PROBLEM STATEMENT => Copy the records from the line containing "How do I perform: Open the Նույնականացման" through the end of the records, substituting "Routing" for "Forwarding" and leaving everything else unchanged.

---------- DATA TO USE ----------

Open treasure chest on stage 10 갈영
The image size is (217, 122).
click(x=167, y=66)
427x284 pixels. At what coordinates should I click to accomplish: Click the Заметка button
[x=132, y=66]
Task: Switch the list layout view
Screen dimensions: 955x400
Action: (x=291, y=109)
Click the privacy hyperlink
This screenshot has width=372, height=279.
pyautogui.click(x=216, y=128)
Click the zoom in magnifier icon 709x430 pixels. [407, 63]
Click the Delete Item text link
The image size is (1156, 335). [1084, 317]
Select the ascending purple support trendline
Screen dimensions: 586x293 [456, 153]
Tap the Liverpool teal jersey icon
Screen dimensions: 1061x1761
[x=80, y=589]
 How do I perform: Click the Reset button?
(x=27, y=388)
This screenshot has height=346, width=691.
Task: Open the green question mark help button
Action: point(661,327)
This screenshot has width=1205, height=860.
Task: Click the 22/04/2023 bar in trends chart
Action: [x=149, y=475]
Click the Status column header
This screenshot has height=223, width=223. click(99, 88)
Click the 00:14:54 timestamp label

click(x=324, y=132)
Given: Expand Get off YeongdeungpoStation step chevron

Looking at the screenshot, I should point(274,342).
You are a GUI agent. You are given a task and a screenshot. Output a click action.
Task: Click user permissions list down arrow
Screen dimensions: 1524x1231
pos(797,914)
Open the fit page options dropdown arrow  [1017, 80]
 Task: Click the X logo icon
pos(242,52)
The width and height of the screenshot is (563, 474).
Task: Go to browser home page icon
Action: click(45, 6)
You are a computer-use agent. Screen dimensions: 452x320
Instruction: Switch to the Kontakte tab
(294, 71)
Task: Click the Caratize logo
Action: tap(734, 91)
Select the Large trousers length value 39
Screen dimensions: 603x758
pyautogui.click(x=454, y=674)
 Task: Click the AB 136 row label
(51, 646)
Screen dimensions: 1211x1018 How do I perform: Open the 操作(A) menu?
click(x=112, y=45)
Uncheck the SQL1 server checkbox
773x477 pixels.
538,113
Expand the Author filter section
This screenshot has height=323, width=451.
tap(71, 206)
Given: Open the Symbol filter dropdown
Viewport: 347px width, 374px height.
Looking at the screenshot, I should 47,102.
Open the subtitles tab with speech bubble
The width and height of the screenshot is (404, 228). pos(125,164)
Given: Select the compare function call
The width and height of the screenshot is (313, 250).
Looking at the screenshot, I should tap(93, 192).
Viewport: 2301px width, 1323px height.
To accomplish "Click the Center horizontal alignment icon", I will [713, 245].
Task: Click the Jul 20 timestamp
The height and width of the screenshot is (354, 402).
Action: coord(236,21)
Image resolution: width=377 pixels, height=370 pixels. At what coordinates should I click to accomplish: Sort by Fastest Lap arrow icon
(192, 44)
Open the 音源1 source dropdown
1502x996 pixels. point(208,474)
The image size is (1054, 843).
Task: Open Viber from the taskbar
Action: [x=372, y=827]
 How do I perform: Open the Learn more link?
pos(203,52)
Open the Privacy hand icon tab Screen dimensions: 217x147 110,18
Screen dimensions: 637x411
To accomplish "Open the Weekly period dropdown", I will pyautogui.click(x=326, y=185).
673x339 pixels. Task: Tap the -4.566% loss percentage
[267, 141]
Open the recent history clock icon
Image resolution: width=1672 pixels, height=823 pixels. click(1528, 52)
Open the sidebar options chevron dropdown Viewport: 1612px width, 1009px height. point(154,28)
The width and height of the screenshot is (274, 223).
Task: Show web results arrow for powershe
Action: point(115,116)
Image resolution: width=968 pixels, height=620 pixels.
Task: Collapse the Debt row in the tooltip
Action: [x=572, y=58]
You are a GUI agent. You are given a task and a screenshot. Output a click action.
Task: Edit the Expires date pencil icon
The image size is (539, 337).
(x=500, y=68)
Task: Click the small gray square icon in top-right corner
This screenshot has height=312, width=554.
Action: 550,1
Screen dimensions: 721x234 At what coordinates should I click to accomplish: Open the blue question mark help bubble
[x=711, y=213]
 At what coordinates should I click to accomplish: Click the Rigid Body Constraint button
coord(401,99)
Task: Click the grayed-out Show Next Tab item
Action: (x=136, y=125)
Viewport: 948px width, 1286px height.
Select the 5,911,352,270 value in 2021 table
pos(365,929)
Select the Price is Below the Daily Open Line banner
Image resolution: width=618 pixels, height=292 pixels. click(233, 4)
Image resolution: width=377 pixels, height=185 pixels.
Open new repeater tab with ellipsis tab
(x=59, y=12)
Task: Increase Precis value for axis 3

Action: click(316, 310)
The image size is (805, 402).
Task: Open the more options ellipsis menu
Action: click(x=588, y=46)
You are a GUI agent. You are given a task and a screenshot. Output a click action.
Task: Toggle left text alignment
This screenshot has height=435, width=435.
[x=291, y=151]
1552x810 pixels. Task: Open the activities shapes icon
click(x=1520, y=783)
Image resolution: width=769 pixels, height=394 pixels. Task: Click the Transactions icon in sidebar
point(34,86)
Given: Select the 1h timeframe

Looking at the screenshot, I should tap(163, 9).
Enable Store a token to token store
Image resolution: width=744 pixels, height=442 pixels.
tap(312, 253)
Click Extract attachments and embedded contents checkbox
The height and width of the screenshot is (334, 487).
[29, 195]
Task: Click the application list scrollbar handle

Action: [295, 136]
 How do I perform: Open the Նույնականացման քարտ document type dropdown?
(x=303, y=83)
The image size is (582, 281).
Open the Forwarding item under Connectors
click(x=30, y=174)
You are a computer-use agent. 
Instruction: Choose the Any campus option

----------

ANSWER TO THE EXERCISE =>
 How do I perform: Open the Նույնականացման քարտ document type dropdown?
(x=303, y=83)
The image size is (582, 281).
Open the Routing item under Connectors
click(x=30, y=174)
You are a computer-use agent. 
Instruction: Choose the Any campus option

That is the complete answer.